By Melissa Patrick
Kentucky Health News
The nearly 1.6 million Kentuckians with managed-care Medicaid health coverage would choose from three companies next year instead of the current six, under a bill the state Senate passed without dissent Tuesday, Jan. 16.
Sen. Stephen Meredith (LRC photo) |
Meredith, a former hospital administrator, said decreasing the number of managed-care companies to three would create much-needed administrative savings to health-care providers and the Medicaid program.
"There's tremendous expense involved in trying to manage and provide oversight to six managed care organizations," he said.
Meredith said at the Jan. 10 Senate Health Services Committee meeting that the burden of dealing with six MCOs is substantial because each has their own contract, credentialing, pre-authorization process, documentation requirements, and billing and claims processes.
Providers, he said, "have to carry this burden of six different set of rules for the same service," he said. He then read from comments submitted by providers who told him of the administrative burden caused by having to deal with six companies that essentially provide the same services and said they have had to increase staff to deal with it.
He said the savings would be particularly important to rural communities, allowing them to have greater access to health care.
In the committee meeting and on the Senate floor, Meredith pointed to the $285 million in savings that the state saw from moving from six pharmacy-benefit managers to one as a reason to decrease the number of managed-care companies to three.

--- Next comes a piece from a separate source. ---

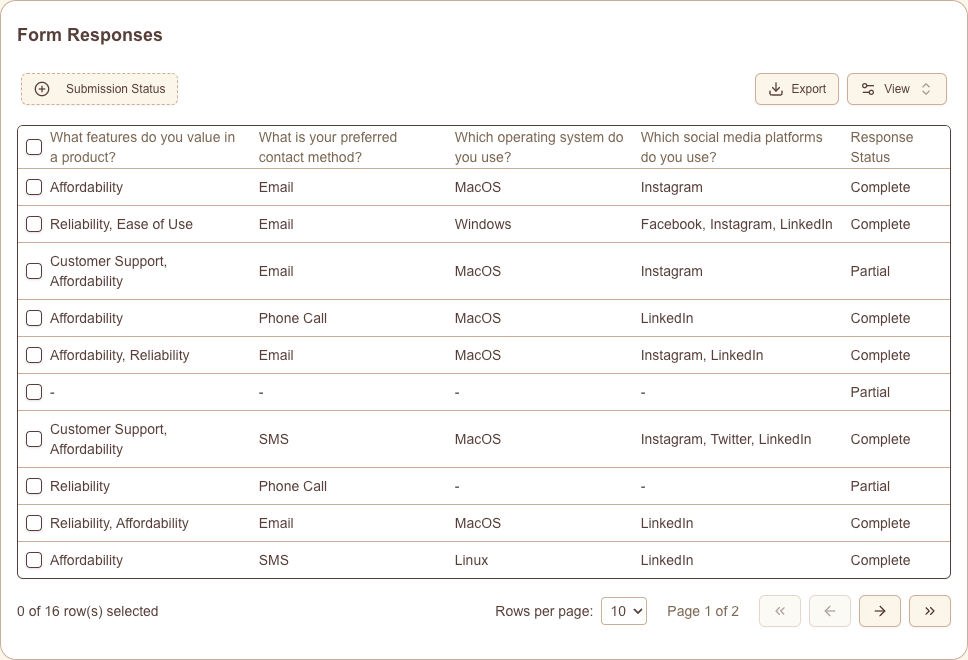Open the Rows per page dropdown

pos(624,611)
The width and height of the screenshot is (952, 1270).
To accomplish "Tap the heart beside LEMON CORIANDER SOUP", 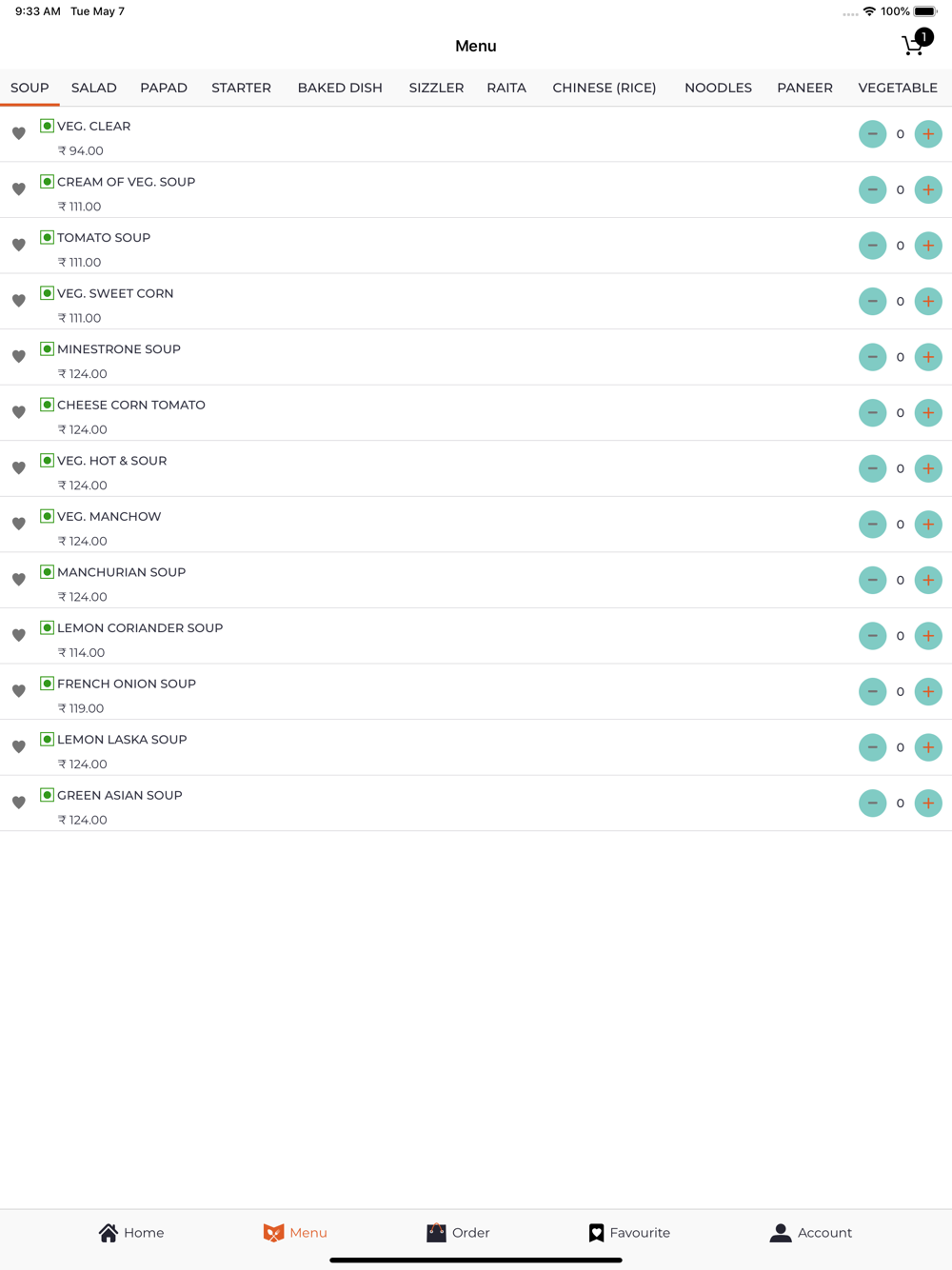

"I guarantee we're gonna see a savings comparable to what we did with single source PBM," he told the Senate.
Kentucky managed-care client numbers as of Nov. 30, 2023 For a list by county, click here. (State table adapted by KHN) |
He pointed to Tennessee, which has three companies to serve 1.7 million Medicaid members.
Sen. Karen Berg, D-Louisville, a physician at the University of Louisville, told Meredith during the committee meeting that she agreed with him wholeheartedly.
“The administrative burden placed on our health-care providers at this point not only cost us dollars that should be sent to direct patient care, but they contribute to the lack of providers, to the burnout, to the fact that people are leaving this profession because it's just too frustrating,” said Berg.